They towed the Alice out of the horseshoe harbor and around the island. Joe burst into torrents of sweating. Once around the island, the full force of the wind hit them. They headed northwest, dead into it.

Even amid his distractions Joe found an instant to marvel over the change. It was at least fifteen degrees cooler outside the harbor. He was still sweating but the wind kept his clothes dry. What, he wondered, would happen if they suddenly stopped rowing? Probably pneumonia. But the galley showed no signs of stopping so he continued his rise, push forward, fall back on rubbery legs, wondering if the other oarsmen-Slaves was the word; he was a slave. Were the others as tired as he or would he harden to this Me and become an unthinking rising, pushing, falling animal—another piston in the galley’s enormous inefficient engine?

Though he had not noticed it, the drum had been slowing down. The galley alone was a rough go into the wind, and the Alice’s external ballast and deep draft did not make for easy towing. They were still in sight of the island when, after four hours of suggesting and hinting, the quartermaster finally got this bit of information into the landlocked skull of his captain.

Came a final despairing blat and oarsmen abruptly collapsed, leaving unshipped oars to dangle. Before Joe had time to worry about pneumonia he was unconscious.

Some one had him by the hair. He opened bleary eyes and recognized the man with the whip. Must remember that face. Someone was standing on the catwalk above them. It was the man who’d questioned him from behind a deskful of papers.

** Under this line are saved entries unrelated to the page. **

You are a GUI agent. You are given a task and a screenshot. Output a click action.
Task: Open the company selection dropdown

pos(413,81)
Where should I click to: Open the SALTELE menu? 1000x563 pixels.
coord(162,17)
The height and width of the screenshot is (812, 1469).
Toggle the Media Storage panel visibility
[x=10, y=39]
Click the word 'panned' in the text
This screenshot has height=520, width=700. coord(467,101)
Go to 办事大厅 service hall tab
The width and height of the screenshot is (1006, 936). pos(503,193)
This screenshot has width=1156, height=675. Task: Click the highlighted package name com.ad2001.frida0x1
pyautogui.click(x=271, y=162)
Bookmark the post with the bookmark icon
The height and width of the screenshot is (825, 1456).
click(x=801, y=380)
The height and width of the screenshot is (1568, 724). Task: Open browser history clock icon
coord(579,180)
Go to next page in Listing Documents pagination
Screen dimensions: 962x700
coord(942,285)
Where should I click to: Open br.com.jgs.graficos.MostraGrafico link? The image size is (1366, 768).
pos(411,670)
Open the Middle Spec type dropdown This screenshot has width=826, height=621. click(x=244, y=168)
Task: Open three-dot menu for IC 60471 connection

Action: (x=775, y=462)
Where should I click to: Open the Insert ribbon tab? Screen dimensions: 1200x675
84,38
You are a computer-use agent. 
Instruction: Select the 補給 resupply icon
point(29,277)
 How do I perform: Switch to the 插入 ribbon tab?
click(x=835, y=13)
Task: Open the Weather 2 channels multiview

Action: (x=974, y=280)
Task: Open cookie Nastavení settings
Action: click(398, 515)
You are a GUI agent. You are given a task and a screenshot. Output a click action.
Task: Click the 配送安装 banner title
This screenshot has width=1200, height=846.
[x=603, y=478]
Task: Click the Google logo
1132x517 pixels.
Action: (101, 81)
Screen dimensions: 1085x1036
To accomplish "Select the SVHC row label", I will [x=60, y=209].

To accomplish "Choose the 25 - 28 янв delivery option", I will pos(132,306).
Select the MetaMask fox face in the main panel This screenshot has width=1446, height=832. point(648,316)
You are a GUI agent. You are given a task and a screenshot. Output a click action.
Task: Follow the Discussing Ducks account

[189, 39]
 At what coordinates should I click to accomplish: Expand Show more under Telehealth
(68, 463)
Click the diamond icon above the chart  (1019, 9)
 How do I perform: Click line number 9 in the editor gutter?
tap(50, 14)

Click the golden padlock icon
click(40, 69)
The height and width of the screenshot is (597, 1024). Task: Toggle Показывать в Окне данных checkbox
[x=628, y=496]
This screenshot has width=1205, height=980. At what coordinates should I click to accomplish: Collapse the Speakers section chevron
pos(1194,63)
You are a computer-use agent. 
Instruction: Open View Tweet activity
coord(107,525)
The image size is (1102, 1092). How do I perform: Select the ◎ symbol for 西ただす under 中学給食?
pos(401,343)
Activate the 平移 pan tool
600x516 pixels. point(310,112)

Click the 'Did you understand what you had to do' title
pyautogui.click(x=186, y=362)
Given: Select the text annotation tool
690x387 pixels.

“Can you make that ship go?” the Roman asked.

Joe stared, still half asleep.

“Don’t waste my time,” the Roman snapped. “You had that ship moving without sails in the harbor. Can you do it again?”

Joe stared, trying to focus on the Roman. Why did the showoff have to wear polished armor at sea, aboard his own ship?

“Useless!” the Roman snapped to his quartermaster.

“Back to the island and beach it. Burn it and we can at least get something for the iron.”

Joe snapped out of his lethargy. They were going to destroy his only link with the past. Or was it the future?

“No!” he shouted. “No, I can sail it It’s too valuable to burn. I can make you rich!”

The Roman gave him a contemptuous glance and strode off down the catwalk. Joe collapsed across the oar again.

Without the Alice’s vacuum pump and still there was no hope of seeing the Twentieth Century again. Nor would his historian fraction ever see more of the ancient world than the inside of some prison where slaves were quartered during the winter months when navigation was dangerous. He was slipping off into dreamless, hopeless sleep when someone shook him again.

To hell with it! They’ll wear me out and throw me overboard. Let them beat me to death right now. But the shaking wouldn’t stop. There were clanks and hammerings. He opened his eyes in time to see a chiseled rivet head pop off the single manacle.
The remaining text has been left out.